# Is the fish waste is enough in my 40g heavily planted aquarium



## HardDisk (Feb 4, 2018)

Is the fish waste enough or do i need some aquatic fertiliser for my 40g aquarium setup? or do i need to vacuum the fish poop every now and then. How often is the water changes? I have 14w overhead filter, 6-14w led lights. Driftwood with christmas moss. i plant it randomly
Here are my submerged plants:
1.bacopa caroliniana
2.dark red ludwigia
3.ambulia
4.ludwigia brevipes
5.cryptocoryne wendtii green
6. java fern
7.hydrocotyle tripartita
8.dwarf baby tears
9.rotala rotundifolia
10. water bamboo fully submerged(success)
11. red Nymphaea Rubra lotus

Fishes:
3 yellow lab
1 reb zebra
1 golden mbuna
1 cynotilapia afra
1 albino socolofi
1 white peacock

7 rosie barb
13 tiger barb
2 janitor
1 denison barb
1 siamese algae eater
1 mollie
1 platy
2 swordtail
2 gold algae eater


----------



## Maryland Guppy (Dec 6, 2014)

There are several arguments to this one.

Some say let mulm/poo accumulate and just change water.
Some vacuum and change water.
Some never change nothing but top off tank.

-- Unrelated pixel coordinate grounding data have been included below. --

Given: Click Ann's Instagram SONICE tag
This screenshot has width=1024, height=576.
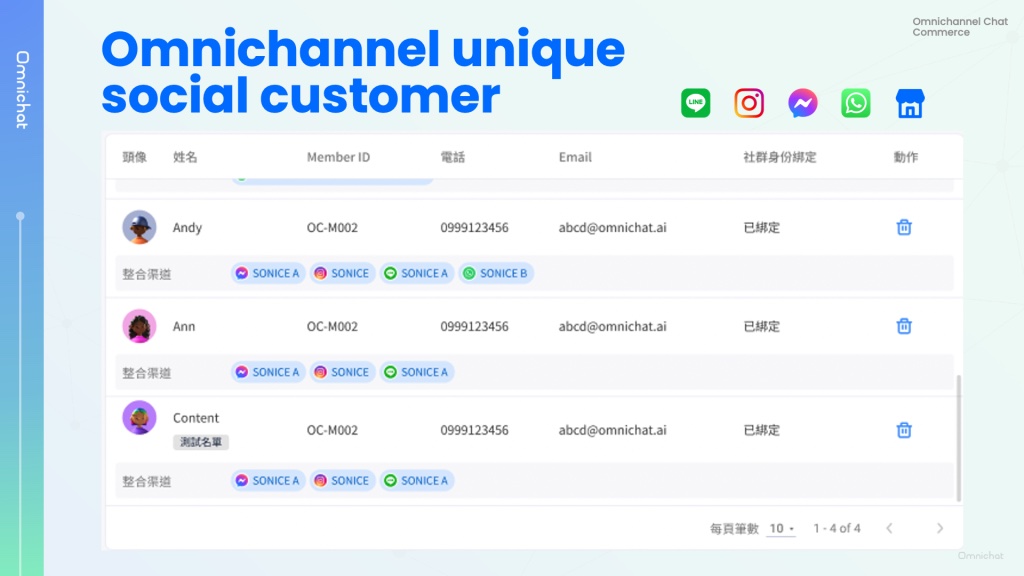Looking at the screenshot, I should pyautogui.click(x=342, y=372).
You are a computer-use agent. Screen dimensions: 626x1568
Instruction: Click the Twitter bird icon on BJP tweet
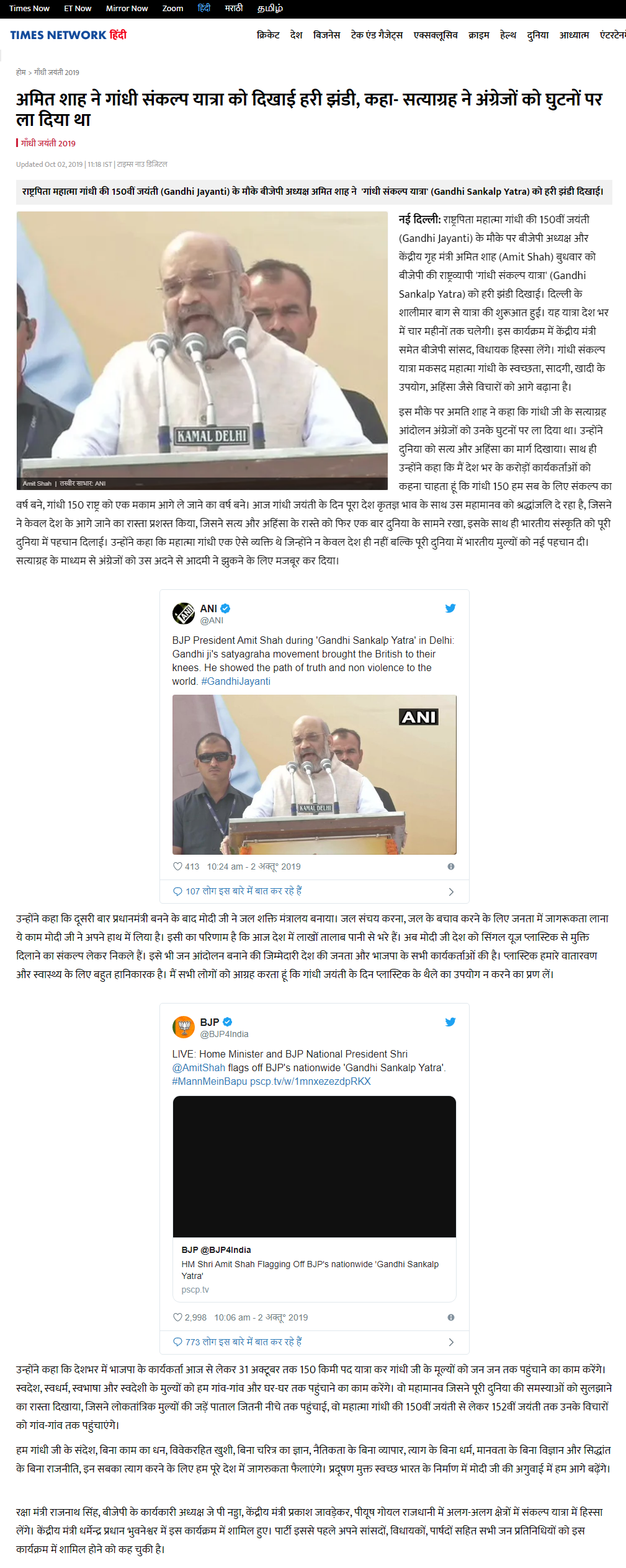point(450,1022)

All my tanks get regular vacuuming which forces small water changes.
I do not allow debris accumulation even in tanks without phish.

Heavily planted? Can you post a pic?

All my tanks get fertilizer that I premix as liquids.
Regardless of lighting or CO2 injection, only the quantity of dosing gets changed relative to plant mass.

For me, healthy plants, small phish load, and minimal feeding keep algae in check.


----------



## tamsin (Jan 12, 2011)

Are your plants healthy and generally free of algae? If yes, you probably don't need to add more ferts, although this may change over time as some are depleted.

Are your nitrates low and reset by your current water change schedule, your other parameters stable and your fish healthy looking? If yes, your current water changes are probably adequate. If not increase them.

Does the mulm offend you? If yes, vacuum/syphon during your water changes.


----------



## HardDisk (Feb 4, 2018)

here are my planted tank, sad to say my 3 ghost shrimp is missing since 1st week of february. I change water every day about 3-4.5L. Just recently, some brown spots appeared in the front and rear side of the aquarium.


----------



## PlantedRich (Jul 21, 2010)

I would be surprised to see shrimp able to live with the African cichlids. Many of the mbuna do live by combing small creatures from the algae in the lake. I find my fish will not leave things like snails alone.


----------



## AbbeysDad (Apr 13, 2016)

You can try not adding ferts to the water column, but I'm betting that in time you'll find that modest fertilization is beneficial. I question your water change strategy and feel you'd be better of with a greater volume weekly.


----------



## HardDisk (Feb 4, 2018)

so in 7weeks, the growth of my plants are very slow. Its almost slow to nothing. In that time, this fishes are dead: 2gouramis(ich,fin rot) 2mollies(sudden death) 3platys(balloned tummy) 1rosy barb(attacked). 
I have now 38fishes in total. 16fishes are added since. I have put 10giant ramshorn, in 1 week, i just saw 1. Is my tank overstock? I have only small fishes.


----------



## OVT (Nov 29, 2011)

That's a lot of fish for a 40g. And they will just get bigger, the ones that survive.


----------



## AbbeysDad (Apr 13, 2016)

What are your source water and tank nitrates? 
With only approximately 1g a day water change and that many fish, I'd expect the pollution to be very high. The pollution dilution with that low volume is very poor.
You might try a weekly 50% water change and modest fertilization. I'd also suggest fast growing floating plants to keep pollution in check. Water sprite, frogbit, hornwort, anacharis come to mind.


----------



## jeffkrol (Jun 5, 2013)

Test your ammonia/nitrite/nitrate levels..
suspect Nitrates are high.


you need to balance out Light/Ferts/CO2 for continued growth.
Any one of the 3 can become limiting


----------



## Greggz (May 19, 2008)

HardDisk said:


> View attachment 849649
> 
> 
> so in 7weeks, the growth of my plants are very slow. Its almost slow to nothing. In that time, this fishes are dead: 2gouramis(ich,fin rot) 2mollies(sudden death) 3platys(balloned tummy) 1rosy barb(attacked).
> I have now 38fishes in total. 16fishes are added since. I have put 10giant ramshorn, in 1 week, i just saw 1. Is my tank overstock? I have only small fishes.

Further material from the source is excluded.